Sumedh J. Dongare, Patrick Weber, Andrea Ortiz, Walid Saad, Oliver Hinz + 1 more

cs.LGcs.NI

TLDR

FDRL-PPO uses federated deep reinforcement learning to help mobile units efficiently participate in crowdsensing tasks despite incomplete information and varying energy.

Key contributions

  • Proposes FDRL-PPO, a decentralized federated deep reinforcement learning algorithm for mobile crowdsensing (MCS).
  • Enables mobile units (MUs) to learn optimal task participation strategies under incomplete system information.
  • Leverages federated learning to mitigate fragmented experiences and varying energy from harvesting.
  • Achieves superior performance in task completion, fairness, energy efficiency, and fewer conflicting proposals.

Why it matters

This paper tackles the challenge of efficient task participation in dynamic mobile crowdsensing systems with incomplete information. Its federated reinforcement learning approach enables mobile units to collaboratively learn robust strategies, overcoming individual limitations and preserving data privacy. This significantly improves scalability and efficiency in crowdsensing operations.

Original Abstract

Mobile crowdsensing (MCS) is a distributed sensing architecture that utilizes existing sensors on mobile units (MUs) to perform sensing tasks.
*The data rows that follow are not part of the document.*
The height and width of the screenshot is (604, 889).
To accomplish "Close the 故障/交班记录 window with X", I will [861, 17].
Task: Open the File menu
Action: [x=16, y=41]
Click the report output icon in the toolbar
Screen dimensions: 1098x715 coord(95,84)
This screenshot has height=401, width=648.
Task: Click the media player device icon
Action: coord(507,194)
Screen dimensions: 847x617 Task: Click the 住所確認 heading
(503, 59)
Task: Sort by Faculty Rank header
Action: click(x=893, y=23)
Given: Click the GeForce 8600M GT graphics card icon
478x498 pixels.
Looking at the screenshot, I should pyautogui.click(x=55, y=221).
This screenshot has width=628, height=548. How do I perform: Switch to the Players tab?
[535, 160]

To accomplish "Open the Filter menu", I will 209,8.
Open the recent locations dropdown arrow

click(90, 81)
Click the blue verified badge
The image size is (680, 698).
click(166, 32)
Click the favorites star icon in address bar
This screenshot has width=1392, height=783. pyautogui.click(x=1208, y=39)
A mobile crowdsensing platform (MCSP) publishes the sensing tasks and the MUs decide whether to participate in exchange for money. The MCS system is dynamic: the task requirements, the MUs' availability, and their available resources change over time. The MUs aim to find an efficient task participation strategy to maximize their income while the MCSP focuses on maximizing the number of completed tasks. As optimal strategies require perfect non-causal information about the MCS system, which is unavailable in realistic scenarios, the main challenge is to find an efficient task participation strategy for the MUs under incomplete information. To this end, a novel fully decentralized federated deep reinforcement learning algorithm, FDRL-PPO, is proposed. FDRL-PPO enables every MU to learn its own task participation strategy based on its experiences, available resources, and preferences, without relying on perfect non-causal information about the MCS system. To replenish their batteries, the MUs rely on energy harvesting. As a result, their available energy varies over time, leading to varying availability and fragmented learning experiences. To mitigate these challenges, the proposed approach leverages federated learning, enabling MUs to collaboratively improve their models without sharing private raw data like their own experiences. By exchanging only learned models, MUs collectively compensate for individual limitations, and find more scalable, robust, and efficient task participation strategies. Comprehensive evaluations on both synthetic and real-world datasets show that FDRL-PPO consistently outperforms benchmark algorithms in terms of task completion ratio, fairness in task completion, energy consumption, and number of conflicting proposals.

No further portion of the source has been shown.